Traffic flow prediction is a complex, multifaceted challenge21. It not only grapples with intricate spatial and temporal correlations but must also account for a plethora of external factors22,23. For instance, as weather conditions fluctuate from sunny to heavy rain, the traffic speed generally decreases. Such influences introduce a degree of randomness into traffic states, further complicating accurate traffic forecasting24,25.
To tackle these issues, we propose a novel deep learning model for traffic flow prediction: Linear Attention Based Spatial-Temporal Multi-Graph Convolutional Neural Network(LASTGCN).This model possesses the ability to efficiently capture dynamic spatiotemporal features and the interference of external factors. By utilizing an optimized and efficient linear attention mechanism, it minimizes computational complexity and overhead. These attributes significantly facilitate its deployment, making it convenient for implementation within sensor systems. The key contributions of this paper can be summarized as follows:
-
Multifactor Fusion Unit: We introduce an Multifactor Fusion Unit (MFF-unit) that enhances traffic prediction models by dynamically integrating multiple meteorological factors, considering their temporal fluctuations for a more accurate representation of the weather-traffic nexus.
-
Multigraph Convolutional Neural Network: We propose an advanced multi-graph convolutional network designed to integrate spatial correlations within the traffic network. By leveraging three spatial correlation graphs—distance, correlation, and interaction—we enhance the granularity of traffic flow understanding, optimizing the model’s learning efficiency and prediction performance.
-
RWKV Block: We are the first to incorporate the Receptance Weighted Key Value (RWKV) block16 into traffic flow prediction, employing a linear attention mechanism to better handle historical traffic flow. This integral component of the model adeptly discerns the spatial-temporal interdependencies inherent in historical traffic flow data, thereby achieving an optimal trade-off between computational efficiency and holistic performance within our model.
-
Superior Performance: The framework we proposed has undergone extensive experimentation on PeMSD dataset. These experiments demonstrate that the proposed framework is significantly superior to several advanced forecasting methods in terms of accuracy and robustness.
Related work
Deep learning based traffic flow prediction
The realm of traffic flow forecasting has witnessed a significant evolution with the advent of deep learning models. These models, known for their ability to capture nonlinear spatiotemporal effects, have served as the cornerstone for numerous traffic prediction methods.

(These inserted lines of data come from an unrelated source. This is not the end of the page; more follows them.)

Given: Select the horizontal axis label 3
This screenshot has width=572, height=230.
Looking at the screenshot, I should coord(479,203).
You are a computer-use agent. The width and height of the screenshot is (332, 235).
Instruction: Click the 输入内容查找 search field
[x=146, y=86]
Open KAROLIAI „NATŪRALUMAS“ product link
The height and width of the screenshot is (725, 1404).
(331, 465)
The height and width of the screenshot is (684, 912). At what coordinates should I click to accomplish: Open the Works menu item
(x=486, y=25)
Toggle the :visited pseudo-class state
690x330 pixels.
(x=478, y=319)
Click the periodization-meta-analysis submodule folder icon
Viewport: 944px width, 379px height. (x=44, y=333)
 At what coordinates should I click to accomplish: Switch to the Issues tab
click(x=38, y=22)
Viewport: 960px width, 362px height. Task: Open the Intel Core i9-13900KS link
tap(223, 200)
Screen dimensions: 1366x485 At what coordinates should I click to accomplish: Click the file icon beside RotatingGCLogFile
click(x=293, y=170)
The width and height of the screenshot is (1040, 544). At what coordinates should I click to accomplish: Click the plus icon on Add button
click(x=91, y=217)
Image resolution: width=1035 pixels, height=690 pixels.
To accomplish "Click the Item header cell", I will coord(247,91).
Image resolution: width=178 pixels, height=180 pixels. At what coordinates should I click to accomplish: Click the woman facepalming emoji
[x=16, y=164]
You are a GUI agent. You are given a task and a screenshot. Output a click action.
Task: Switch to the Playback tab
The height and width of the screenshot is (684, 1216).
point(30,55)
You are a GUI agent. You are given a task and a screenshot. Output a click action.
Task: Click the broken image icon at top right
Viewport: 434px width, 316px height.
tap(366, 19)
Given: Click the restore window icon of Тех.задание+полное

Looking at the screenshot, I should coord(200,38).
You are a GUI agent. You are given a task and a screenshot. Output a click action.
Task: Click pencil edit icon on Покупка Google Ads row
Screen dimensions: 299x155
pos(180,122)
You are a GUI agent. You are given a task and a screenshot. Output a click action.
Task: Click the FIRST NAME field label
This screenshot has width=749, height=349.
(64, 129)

In the early stage of this evolution, the primary focus was on harnessing temporal correlations. This phase was dominated by Recurrent Neural Networks (RNNs) and their derivatives, Long Short-Term Memory (LSTM)26 and Gated Recurrent Units (GRU)27, due to their proficiency in capturing temporal dependencies. Noteworthy contributions in this area include the works of Van Lint et al.28 and Fu et al.29, who successfully applied these models to extract temporal dependencies from traffic data. A subsequent stride in traffic forecasting involved accounting for the spatial correlation of traffic data. Wu and Tan30 proposed a novel integration of Convolutional Neural Networks (CNN) and LSTM for capturing the spatiotemporal correlation of traffic data. Concurrently, Zhang et al.31 advanced a CNN-based model, DeepST, specifically designed to simulate spatial near-distance dependencies and the inherent cyclical trends of time.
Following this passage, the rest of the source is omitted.